Your task >>
All records below must be retyped exactly.

Source data >>
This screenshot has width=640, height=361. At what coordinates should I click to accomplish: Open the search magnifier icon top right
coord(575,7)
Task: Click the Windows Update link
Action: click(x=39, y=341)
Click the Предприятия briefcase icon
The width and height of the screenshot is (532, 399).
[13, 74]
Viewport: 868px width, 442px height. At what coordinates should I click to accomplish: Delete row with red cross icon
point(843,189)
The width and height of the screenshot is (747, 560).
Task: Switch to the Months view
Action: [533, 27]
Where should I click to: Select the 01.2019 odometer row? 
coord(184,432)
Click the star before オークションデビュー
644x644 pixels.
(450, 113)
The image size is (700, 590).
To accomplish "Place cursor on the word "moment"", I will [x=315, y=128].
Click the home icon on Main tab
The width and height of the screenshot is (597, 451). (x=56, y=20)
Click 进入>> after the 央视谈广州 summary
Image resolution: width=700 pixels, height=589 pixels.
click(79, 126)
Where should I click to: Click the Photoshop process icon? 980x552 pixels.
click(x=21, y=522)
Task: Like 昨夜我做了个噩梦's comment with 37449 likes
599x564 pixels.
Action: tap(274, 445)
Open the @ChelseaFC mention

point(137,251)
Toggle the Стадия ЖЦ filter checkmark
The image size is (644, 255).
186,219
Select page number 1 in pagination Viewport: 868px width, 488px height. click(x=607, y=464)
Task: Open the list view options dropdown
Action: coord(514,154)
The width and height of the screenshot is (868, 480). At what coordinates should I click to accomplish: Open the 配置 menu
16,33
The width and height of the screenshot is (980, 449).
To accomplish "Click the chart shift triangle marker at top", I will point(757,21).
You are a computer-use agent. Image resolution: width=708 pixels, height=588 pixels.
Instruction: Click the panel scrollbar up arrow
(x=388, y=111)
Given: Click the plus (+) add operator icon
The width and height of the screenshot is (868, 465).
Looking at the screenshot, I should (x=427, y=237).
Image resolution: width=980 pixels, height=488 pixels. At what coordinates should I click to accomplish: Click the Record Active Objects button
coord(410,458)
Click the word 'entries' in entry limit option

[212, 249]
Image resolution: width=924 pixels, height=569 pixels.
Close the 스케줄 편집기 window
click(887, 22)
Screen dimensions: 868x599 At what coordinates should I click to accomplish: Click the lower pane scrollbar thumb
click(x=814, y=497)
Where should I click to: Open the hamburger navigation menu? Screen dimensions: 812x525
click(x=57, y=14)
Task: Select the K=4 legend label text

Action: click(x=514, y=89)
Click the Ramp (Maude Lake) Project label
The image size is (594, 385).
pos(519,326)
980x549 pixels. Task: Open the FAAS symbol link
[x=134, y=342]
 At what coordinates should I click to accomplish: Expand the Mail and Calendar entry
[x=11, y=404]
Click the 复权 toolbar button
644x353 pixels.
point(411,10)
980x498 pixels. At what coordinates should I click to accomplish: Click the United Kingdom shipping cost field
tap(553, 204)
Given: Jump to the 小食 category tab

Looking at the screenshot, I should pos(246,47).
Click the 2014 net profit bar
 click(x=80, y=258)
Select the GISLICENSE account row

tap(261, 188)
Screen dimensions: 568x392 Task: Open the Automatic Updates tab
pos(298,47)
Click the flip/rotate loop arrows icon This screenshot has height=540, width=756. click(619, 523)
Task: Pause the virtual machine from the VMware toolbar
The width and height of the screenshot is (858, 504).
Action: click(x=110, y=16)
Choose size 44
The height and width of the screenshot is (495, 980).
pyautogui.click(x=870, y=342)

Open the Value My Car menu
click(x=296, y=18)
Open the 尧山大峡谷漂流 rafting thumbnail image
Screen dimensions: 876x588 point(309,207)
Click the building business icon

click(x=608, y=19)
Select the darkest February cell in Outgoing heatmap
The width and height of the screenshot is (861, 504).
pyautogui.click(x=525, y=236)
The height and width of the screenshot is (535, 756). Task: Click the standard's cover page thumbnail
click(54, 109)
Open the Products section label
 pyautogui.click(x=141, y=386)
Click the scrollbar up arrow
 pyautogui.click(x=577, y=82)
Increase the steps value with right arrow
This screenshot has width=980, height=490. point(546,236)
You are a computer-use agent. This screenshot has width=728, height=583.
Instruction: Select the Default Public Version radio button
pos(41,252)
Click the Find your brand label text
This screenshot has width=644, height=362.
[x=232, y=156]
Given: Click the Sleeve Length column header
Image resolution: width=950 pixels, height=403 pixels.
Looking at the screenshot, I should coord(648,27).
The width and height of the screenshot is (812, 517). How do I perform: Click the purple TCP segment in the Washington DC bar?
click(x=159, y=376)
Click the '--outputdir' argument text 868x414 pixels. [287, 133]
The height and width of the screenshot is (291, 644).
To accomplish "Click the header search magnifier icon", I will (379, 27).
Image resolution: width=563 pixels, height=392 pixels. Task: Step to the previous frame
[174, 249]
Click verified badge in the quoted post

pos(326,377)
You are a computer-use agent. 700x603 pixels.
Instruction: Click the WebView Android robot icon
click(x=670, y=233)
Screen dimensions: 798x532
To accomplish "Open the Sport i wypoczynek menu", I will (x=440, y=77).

Problem solution >>
This screenshot has width=640, height=361. At what coordinates should I click to accomplish: Open the search magnifier icon top right
coord(575,7)
Task: Click the Windows Update link
Action: click(x=39, y=341)
Click the Предприятия briefcase icon
The width and height of the screenshot is (532, 399).
[13, 74]
Viewport: 868px width, 442px height. At what coordinates should I click to accomplish: Delete row with red cross icon
point(843,189)
The width and height of the screenshot is (747, 560).
Task: Switch to the Months view
Action: [533, 27]
Where should I click to: Select the 01.2019 odometer row? 
coord(184,432)
Click the star before オークションデビュー
644x644 pixels.
(450, 113)
The image size is (700, 590).
To accomplish "Place cursor on the word "moment"", I will [x=315, y=128].
Click the home icon on Main tab
The width and height of the screenshot is (597, 451). (x=56, y=20)
Click 进入>> after the 央视谈广州 summary
Image resolution: width=700 pixels, height=589 pixels.
click(79, 126)
Where should I click to: Click the Photoshop process icon? 980x552 pixels.
click(x=21, y=522)
Task: Like 昨夜我做了个噩梦's comment with 37449 likes
599x564 pixels.
Action: tap(274, 445)
Open the @ChelseaFC mention

point(137,251)
Toggle the Стадия ЖЦ filter checkmark
The image size is (644, 255).
186,219
Select page number 1 in pagination Viewport: 868px width, 488px height. click(x=607, y=464)
Task: Open the list view options dropdown
Action: coord(514,154)
The width and height of the screenshot is (868, 480). At what coordinates should I click to accomplish: Open the 配置 menu
16,33
The width and height of the screenshot is (980, 449).
To accomplish "Click the chart shift triangle marker at top", I will point(757,21).
You are a computer-use agent. Image resolution: width=708 pixels, height=588 pixels.
Instruction: Click the panel scrollbar up arrow
(x=388, y=111)
Given: Click the plus (+) add operator icon
The width and height of the screenshot is (868, 465).
Looking at the screenshot, I should (x=427, y=237).
Image resolution: width=980 pixels, height=488 pixels. At what coordinates should I click to accomplish: Click the Record Active Objects button
coord(410,458)
Click the word 'entries' in entry limit option

[212, 249]
Image resolution: width=924 pixels, height=569 pixels.
Close the 스케줄 편집기 window
click(887, 22)
Screen dimensions: 868x599 At what coordinates should I click to accomplish: Click the lower pane scrollbar thumb
click(x=814, y=497)
Where should I click to: Open the hamburger navigation menu? Screen dimensions: 812x525
click(x=57, y=14)
Task: Select the K=4 legend label text

Action: click(x=514, y=89)
Click the Ramp (Maude Lake) Project label
The image size is (594, 385).
pos(519,326)
980x549 pixels. Task: Open the FAAS symbol link
[x=134, y=342]
 At what coordinates should I click to accomplish: Expand the Mail and Calendar entry
[x=11, y=404]
Click the 复权 toolbar button
644x353 pixels.
point(411,10)
980x498 pixels. At what coordinates should I click to accomplish: Click the United Kingdom shipping cost field
tap(553, 204)
Given: Jump to the 小食 category tab

Looking at the screenshot, I should pos(246,47).
Click the 2014 net profit bar
 click(x=80, y=258)
Select the GISLICENSE account row

tap(261, 188)
Screen dimensions: 568x392 Task: Open the Automatic Updates tab
pos(298,47)
Click the flip/rotate loop arrows icon This screenshot has height=540, width=756. click(619, 523)
Task: Pause the virtual machine from the VMware toolbar
The width and height of the screenshot is (858, 504).
Action: click(x=110, y=16)
Choose size 44
The height and width of the screenshot is (495, 980).
pyautogui.click(x=870, y=342)

Open the Value My Car menu
click(x=296, y=18)
Open the 尧山大峡谷漂流 rafting thumbnail image
Screen dimensions: 876x588 point(309,207)
Click the building business icon

click(x=608, y=19)
Select the darkest February cell in Outgoing heatmap
The width and height of the screenshot is (861, 504).
pyautogui.click(x=525, y=236)
The height and width of the screenshot is (535, 756). Task: Click the standard's cover page thumbnail
click(54, 109)
Open the Products section label
 pyautogui.click(x=141, y=386)
Click the scrollbar up arrow
 pyautogui.click(x=577, y=82)
Increase the steps value with right arrow
This screenshot has width=980, height=490. point(546,236)
You are a computer-use agent. This screenshot has width=728, height=583.
Instruction: Select the Default Public Version radio button
pos(41,252)
Click the Find your brand label text
This screenshot has width=644, height=362.
[x=232, y=156]
Given: Click the Sleeve Length column header
Image resolution: width=950 pixels, height=403 pixels.
Looking at the screenshot, I should coord(648,27).
The width and height of the screenshot is (812, 517). How do I perform: Click the purple TCP segment in the Washington DC bar?
click(x=159, y=376)
Click the '--outputdir' argument text 868x414 pixels. [287, 133]
The height and width of the screenshot is (291, 644).
To accomplish "Click the header search magnifier icon", I will (379, 27).
Image resolution: width=563 pixels, height=392 pixels. Task: Step to the previous frame
[174, 249]
Click verified badge in the quoted post

pos(326,377)
You are a computer-use agent. 700x603 pixels.
Instruction: Click the WebView Android robot icon
click(x=670, y=233)
Screen dimensions: 798x532
To accomplish "Open the Sport i wypoczynek menu", I will (x=440, y=77).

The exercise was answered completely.